• Collected data entries:
※ ※ ※

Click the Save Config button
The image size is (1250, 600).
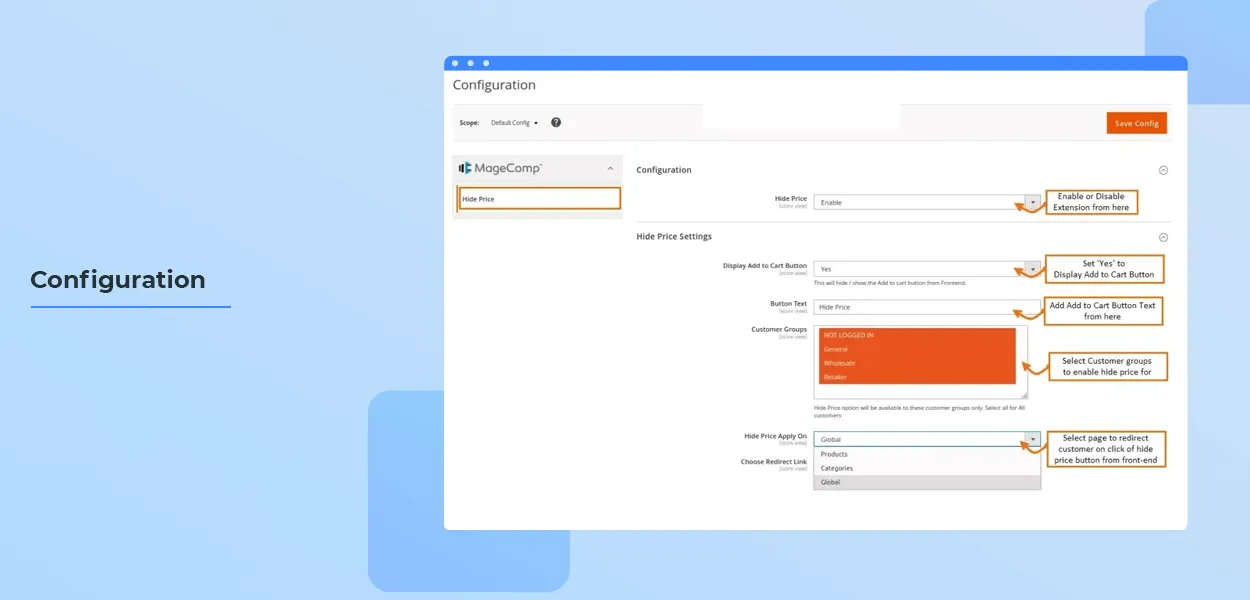coord(1136,123)
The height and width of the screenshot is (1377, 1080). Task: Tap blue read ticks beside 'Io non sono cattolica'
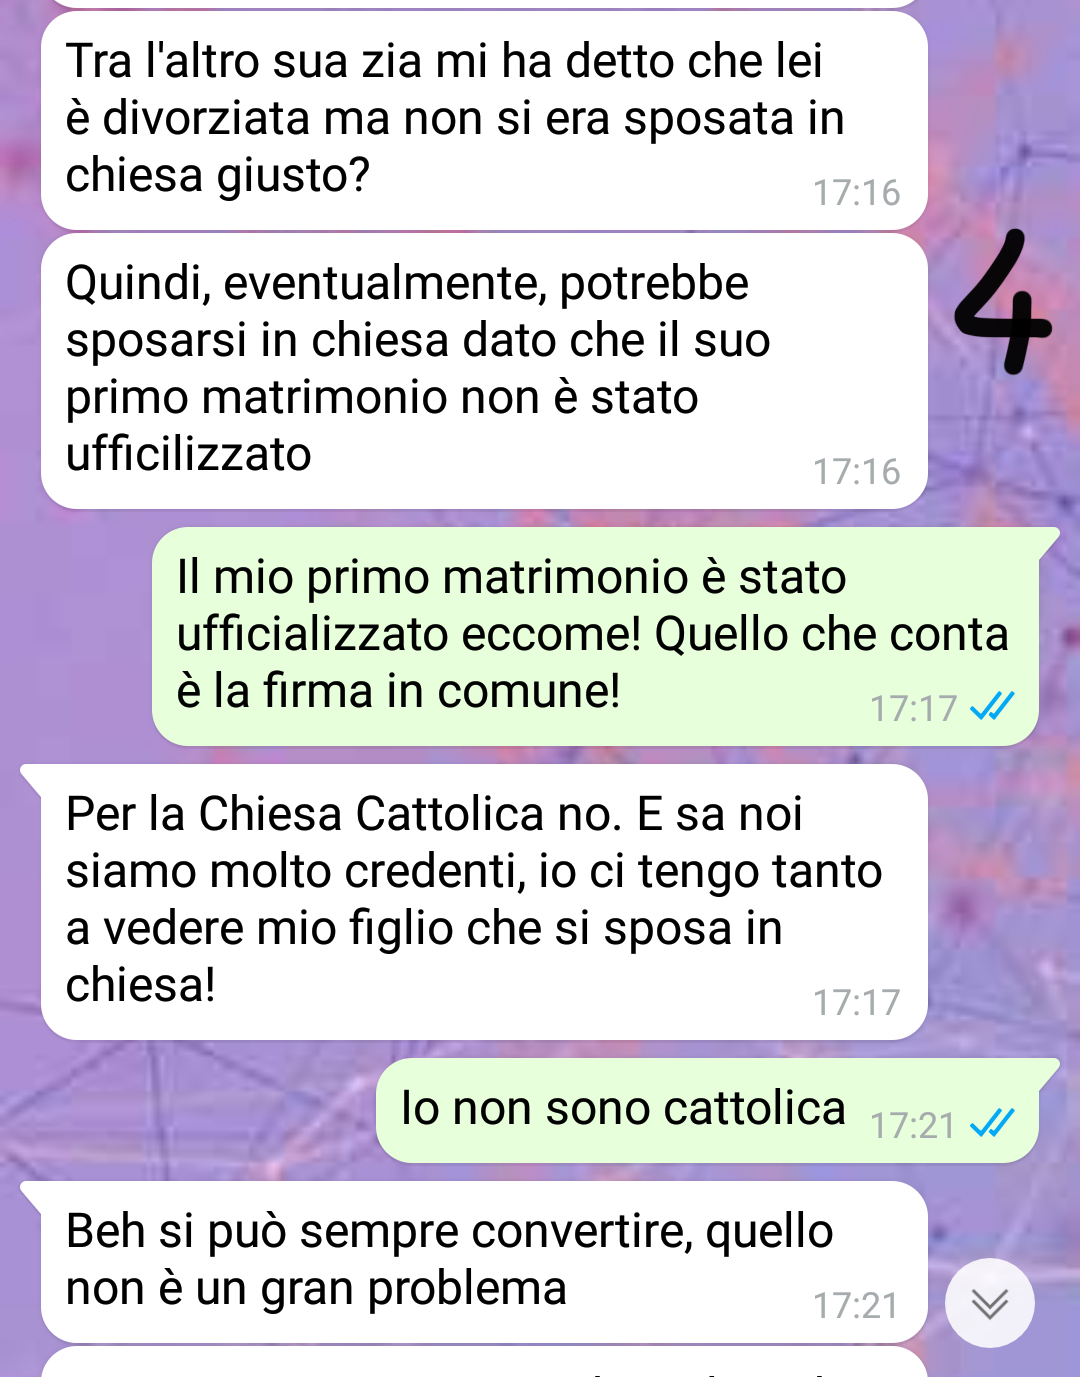pyautogui.click(x=992, y=1124)
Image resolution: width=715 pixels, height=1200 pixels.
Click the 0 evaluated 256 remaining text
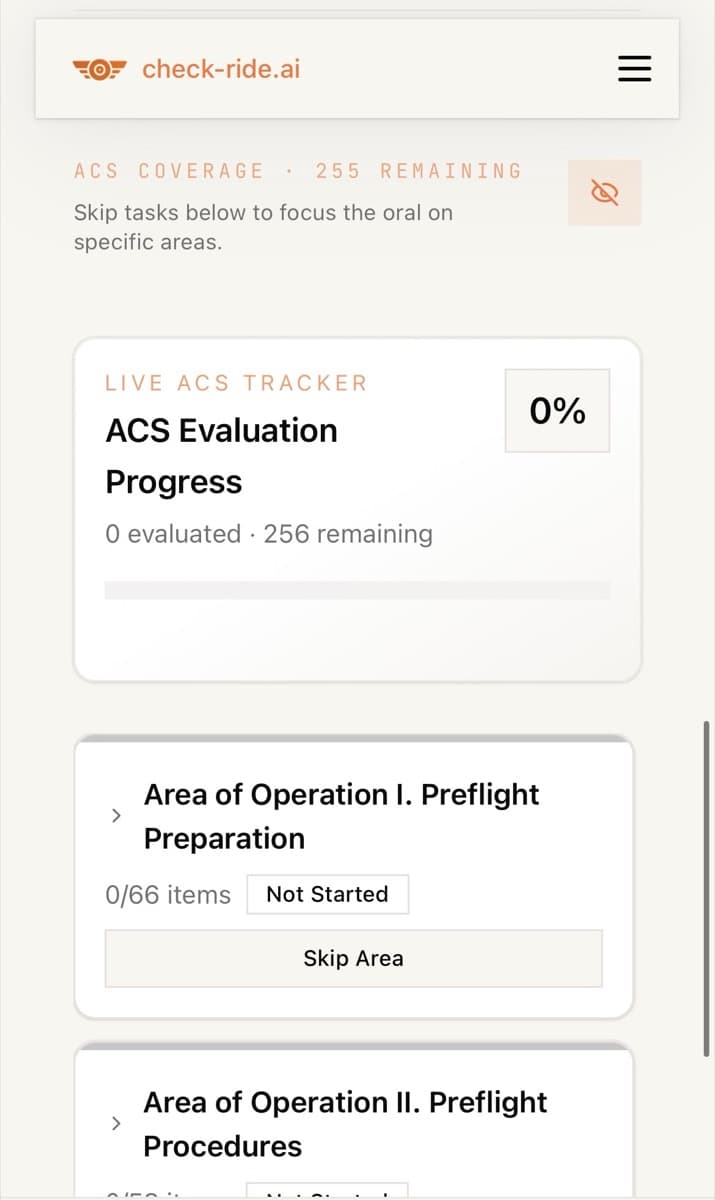tap(269, 534)

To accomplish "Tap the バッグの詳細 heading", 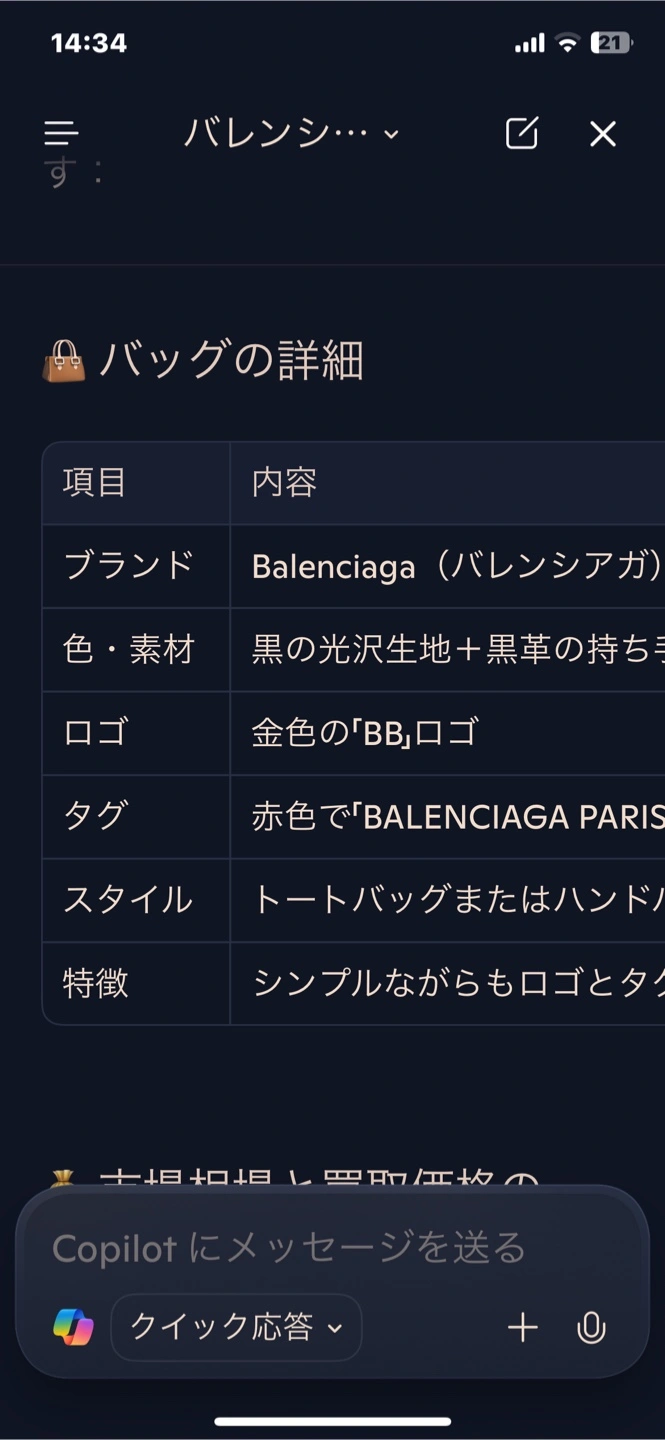I will pos(230,360).
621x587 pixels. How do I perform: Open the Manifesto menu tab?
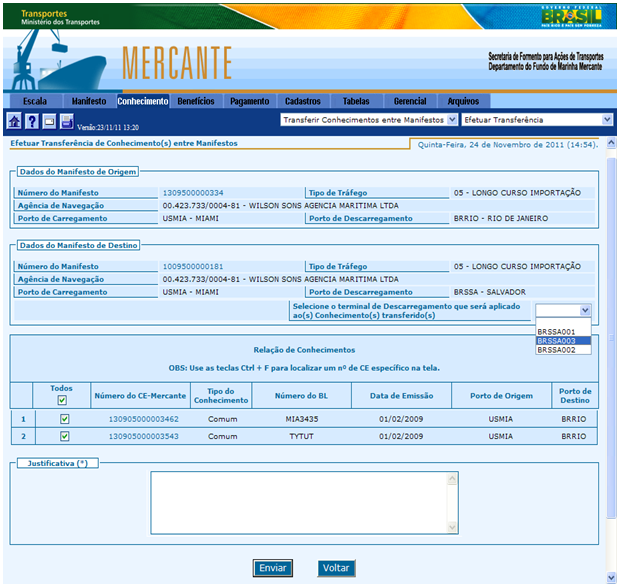pyautogui.click(x=89, y=101)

※ ※ ※

• TASK: From the line containing "621x587 pixels. How" through the last line of the records above, reproduce every line exactly, leaving out the pictures.

• EXERCISE RESULT:
621x587 pixels. How do I perform: Open the Manifesto menu tab?
pyautogui.click(x=89, y=101)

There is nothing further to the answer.